Selcall is a radio signalling protocol mainly in use in Europe, Asia, Australia and New Zealand, and continues to be incorporated in radio equipment marketed in those areas.
The transmission of a selcall code involves the generation and sequencing of a series of predefined, audible tones. Both the tone frequencies, and sometimes the tone periods, must be known in advance by both the transmitter and the receiver. Each predefined tone represents a single digit. A series of tones therefore represents a series of digits that represents a number. The number encoded in a selcall burst is used to address one or more receivers. If the receiver is programmed to recognise a certain number, then it will un-mute its speaker so that the transmission can be heard; an unrecognised number is ignored and therefore the receiver remains muted.
A selcall tone set contains 16 tones that represent 16 digits. The digits correspond to the 16 hexadecimal digits, i.e. 0-9 and A-F. Digits A-F are typically reserved for control purposes. For example, digit "E" is typically used as the repeat digit.
There are eight, well known, selcall tone sets.
The physical characteristics of the transmitted sequence of tones is tightly controlled. Each tone is generated for a predefined period, in the order of tens of milliseconds. Each subsequent tone is transmitted immediately after the preceding one for the same period, until the sequence is complete.
Typical tone periods include; 20ms, 30ms (sometimes 33ms), 40ms, 50ms, 60ms, 70ms, 80ms, 90ms and 100ms.

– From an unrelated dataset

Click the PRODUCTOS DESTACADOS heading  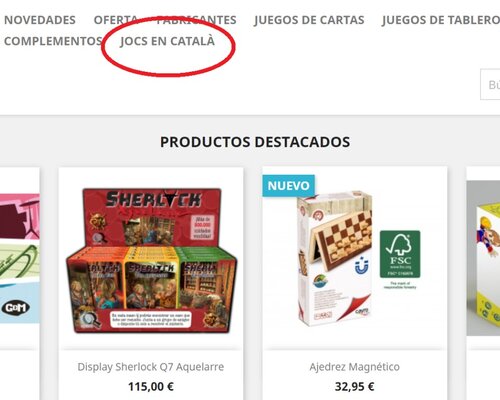coord(255,142)
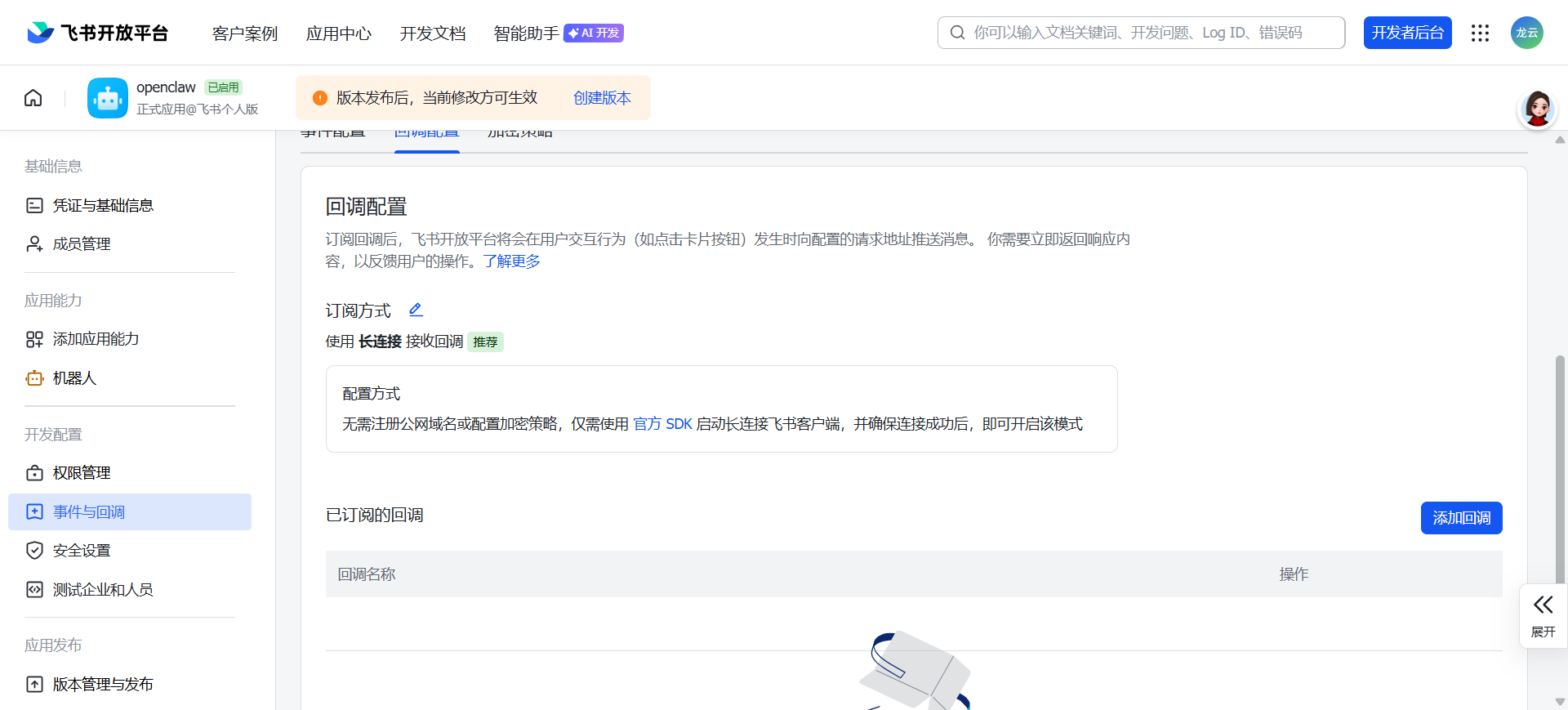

The longer the tone period, the more reliable the decoding of the tone sequence. Naturally, the longer the tone period, the greater the duration of the selcall tone burst; longer bursts may be enough to force the user pause before speaking, especially if using the leading-edge ANI scheme.
A typical tone period selection is 40ms, so for a 5-tone sequence this represents a total selcall duration of 5 x 40ms = 200ms.
Each tone in a selcall sequence must be unique. Typically, the receiving device cannot discriminate between two consecutive tones, where the frequency of those two tones is the same; that is, two consecutive tones with the same frequency will be decoded as a single digit. Therefore, where there are two consecutive digits to be transmitted that are the same, the second digit will be replaced by the repeat digit. The repeat digit is nearly always assigned as "E". On reception, if the receiving device decodes a sequence that contains a repeat digit, then it will substitute it with the preceding digit, thereby reconstituting the original sequence.